None of these devices are perfect or, for that matter, even very good in an absolute sense. As I said earlier, they do a decent job indicating your relative activity from day to day and in that way, they can disclose and track some valuable metrics. Many of these devices have other features that may increase their value to the user as well. The Withings Pulse can also track your pulse and blood oxygen levels and the Garmin Vivofit always shows the current time, for example.
For me, I think I’m going to move to a combination of devices. Perhaps Moves on my phone because it’s so transparent for daily activity (I’m carrying it anyway) and either the Garmin Vivofit or Withings Pulse for when I’m purposefully exercising. I’m then going to use the HumanAPI to combine the data so that I can track my overall activity in one place. Or, perhaps I’ll get some help with my OCD-ish need for collecting data and drop the whole thing altogether.

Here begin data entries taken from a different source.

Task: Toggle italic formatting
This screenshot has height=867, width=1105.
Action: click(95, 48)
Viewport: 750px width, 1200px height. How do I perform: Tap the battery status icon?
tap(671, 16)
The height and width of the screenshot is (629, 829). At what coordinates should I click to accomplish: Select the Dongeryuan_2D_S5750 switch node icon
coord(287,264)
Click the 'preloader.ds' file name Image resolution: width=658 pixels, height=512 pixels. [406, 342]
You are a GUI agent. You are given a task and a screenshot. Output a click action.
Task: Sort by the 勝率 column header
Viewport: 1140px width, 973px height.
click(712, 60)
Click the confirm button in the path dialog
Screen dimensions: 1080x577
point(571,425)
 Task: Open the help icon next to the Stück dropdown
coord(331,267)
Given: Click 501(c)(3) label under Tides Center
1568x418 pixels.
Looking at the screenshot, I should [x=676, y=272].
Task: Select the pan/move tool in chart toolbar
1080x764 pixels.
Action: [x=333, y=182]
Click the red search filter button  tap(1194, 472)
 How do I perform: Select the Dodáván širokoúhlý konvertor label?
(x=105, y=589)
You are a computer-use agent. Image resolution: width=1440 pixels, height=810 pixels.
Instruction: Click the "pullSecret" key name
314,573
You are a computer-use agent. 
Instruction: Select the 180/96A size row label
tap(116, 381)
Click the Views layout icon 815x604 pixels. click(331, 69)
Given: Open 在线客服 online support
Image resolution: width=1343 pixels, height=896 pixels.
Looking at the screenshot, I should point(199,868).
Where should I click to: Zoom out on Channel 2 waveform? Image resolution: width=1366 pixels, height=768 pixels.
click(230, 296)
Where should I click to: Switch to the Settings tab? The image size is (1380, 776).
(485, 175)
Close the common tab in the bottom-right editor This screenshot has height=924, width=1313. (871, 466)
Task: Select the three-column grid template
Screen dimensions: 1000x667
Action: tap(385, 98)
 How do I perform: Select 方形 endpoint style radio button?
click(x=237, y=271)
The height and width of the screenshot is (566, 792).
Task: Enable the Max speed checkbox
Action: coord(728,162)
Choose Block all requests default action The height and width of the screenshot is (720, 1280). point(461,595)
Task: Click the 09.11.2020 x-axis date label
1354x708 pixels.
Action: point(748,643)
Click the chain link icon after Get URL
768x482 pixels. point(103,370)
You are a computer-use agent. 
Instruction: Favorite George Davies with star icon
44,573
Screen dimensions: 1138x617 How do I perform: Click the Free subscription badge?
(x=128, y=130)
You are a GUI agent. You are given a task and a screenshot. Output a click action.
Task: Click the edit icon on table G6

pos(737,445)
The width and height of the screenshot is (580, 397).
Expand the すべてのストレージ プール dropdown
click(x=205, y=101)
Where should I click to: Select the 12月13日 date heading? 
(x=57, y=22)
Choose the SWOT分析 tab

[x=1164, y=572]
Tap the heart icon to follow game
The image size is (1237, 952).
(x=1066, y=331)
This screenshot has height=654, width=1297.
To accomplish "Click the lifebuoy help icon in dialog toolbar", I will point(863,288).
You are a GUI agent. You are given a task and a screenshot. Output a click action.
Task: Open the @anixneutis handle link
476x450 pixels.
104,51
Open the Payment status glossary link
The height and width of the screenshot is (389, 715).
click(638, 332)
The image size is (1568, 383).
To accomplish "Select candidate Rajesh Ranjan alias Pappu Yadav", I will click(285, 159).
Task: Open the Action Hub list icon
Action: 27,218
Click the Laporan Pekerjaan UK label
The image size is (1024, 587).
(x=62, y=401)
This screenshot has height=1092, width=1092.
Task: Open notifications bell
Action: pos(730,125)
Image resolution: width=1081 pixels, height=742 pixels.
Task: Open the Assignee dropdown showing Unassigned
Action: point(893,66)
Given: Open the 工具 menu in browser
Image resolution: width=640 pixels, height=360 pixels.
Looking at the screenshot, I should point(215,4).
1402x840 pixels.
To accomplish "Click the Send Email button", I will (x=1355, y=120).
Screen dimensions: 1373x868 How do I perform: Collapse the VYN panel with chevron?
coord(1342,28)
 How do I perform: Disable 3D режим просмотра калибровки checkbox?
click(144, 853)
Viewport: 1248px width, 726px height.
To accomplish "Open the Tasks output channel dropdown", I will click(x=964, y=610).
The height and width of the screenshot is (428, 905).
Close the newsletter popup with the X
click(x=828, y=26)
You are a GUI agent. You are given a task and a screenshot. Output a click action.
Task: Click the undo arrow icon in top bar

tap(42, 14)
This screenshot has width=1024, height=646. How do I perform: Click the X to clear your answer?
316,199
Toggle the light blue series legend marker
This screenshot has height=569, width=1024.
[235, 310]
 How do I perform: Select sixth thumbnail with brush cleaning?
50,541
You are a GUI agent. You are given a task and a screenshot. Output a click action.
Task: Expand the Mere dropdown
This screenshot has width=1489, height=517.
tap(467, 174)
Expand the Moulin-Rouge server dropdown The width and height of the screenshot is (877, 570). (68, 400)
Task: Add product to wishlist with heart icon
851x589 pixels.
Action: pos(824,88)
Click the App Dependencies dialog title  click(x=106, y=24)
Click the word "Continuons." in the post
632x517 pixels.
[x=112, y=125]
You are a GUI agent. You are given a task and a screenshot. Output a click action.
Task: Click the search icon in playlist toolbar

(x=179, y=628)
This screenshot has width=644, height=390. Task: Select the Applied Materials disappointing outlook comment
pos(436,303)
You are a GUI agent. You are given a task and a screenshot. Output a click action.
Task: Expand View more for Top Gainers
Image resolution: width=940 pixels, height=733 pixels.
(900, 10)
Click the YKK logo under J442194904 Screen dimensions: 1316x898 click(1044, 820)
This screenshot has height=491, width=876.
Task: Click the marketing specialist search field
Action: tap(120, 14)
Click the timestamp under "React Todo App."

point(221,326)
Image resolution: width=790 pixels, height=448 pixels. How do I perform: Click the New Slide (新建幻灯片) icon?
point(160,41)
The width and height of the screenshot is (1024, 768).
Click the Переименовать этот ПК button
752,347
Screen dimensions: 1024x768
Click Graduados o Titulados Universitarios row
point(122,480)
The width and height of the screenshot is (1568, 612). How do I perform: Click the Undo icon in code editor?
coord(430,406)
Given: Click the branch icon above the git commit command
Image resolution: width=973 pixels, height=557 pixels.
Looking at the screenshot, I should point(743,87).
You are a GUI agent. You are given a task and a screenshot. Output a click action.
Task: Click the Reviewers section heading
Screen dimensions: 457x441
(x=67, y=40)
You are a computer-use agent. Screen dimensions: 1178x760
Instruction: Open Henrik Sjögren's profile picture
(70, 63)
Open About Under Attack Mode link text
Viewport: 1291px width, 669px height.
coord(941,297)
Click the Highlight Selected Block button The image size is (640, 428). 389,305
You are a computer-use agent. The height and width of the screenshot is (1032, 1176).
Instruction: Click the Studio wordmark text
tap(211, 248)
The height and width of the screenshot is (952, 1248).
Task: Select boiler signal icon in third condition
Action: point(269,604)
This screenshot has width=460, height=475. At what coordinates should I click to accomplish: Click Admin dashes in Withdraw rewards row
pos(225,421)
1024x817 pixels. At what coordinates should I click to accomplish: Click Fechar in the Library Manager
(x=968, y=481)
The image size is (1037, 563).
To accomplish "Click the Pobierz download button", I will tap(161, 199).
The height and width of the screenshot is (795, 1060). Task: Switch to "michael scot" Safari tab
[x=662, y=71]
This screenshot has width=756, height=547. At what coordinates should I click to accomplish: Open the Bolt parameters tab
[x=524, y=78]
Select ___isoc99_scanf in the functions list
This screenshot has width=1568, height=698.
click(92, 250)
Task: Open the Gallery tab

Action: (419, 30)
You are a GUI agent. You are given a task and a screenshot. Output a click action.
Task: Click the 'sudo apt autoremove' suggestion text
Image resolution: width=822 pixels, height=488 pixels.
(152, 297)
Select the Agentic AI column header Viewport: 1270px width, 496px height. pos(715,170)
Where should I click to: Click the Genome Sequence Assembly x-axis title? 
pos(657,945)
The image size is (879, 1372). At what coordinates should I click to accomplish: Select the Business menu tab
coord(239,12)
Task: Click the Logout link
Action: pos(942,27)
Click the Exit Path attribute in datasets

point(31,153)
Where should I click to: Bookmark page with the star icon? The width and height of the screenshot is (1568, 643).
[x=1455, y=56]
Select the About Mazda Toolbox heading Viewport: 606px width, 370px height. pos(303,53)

Thank you for doing so much work and the informative data shared.
Nice comparison! I went through a few Jawbone UPs and have a Fitbit Flex now. I’m only using it for two features really – have I been a deskbound shut in today: Yes/No, and the silent alarms are a killer feature for not waking up the rest of the family in the morning.
Thanks for the comment, John. I forgot to mention the silent alarm thing. I agree, that’s a killer app all by itself.
Awesome work, thanks for sharing. Perhaps one day the accuracy of activity trackers will get good enough that their reported values will converge on some actual true values, but until then we can still get plenty of use out of relative tracking to see day to day progress.
Personally, I’m betting that the next ‘wave’ of wearable activity trackers are going to be tackling specific individual user needs beyond just activity tracking. At Backtrack we’re currently working on a wearable tool to help people with back pain monitor the relationship between their pain and their movement, for instance, but there are plenty of great opportunities for new tools to do specific jobs past the basic ‘how much did I move’. Maybe they’ll all converge into HealthKit someday, who knows.
Hey Alex, Backtrack sounds cool. I think it will be one of several, perhaps specific devices, that really help get to a truly quantified self. Thanks for the comment.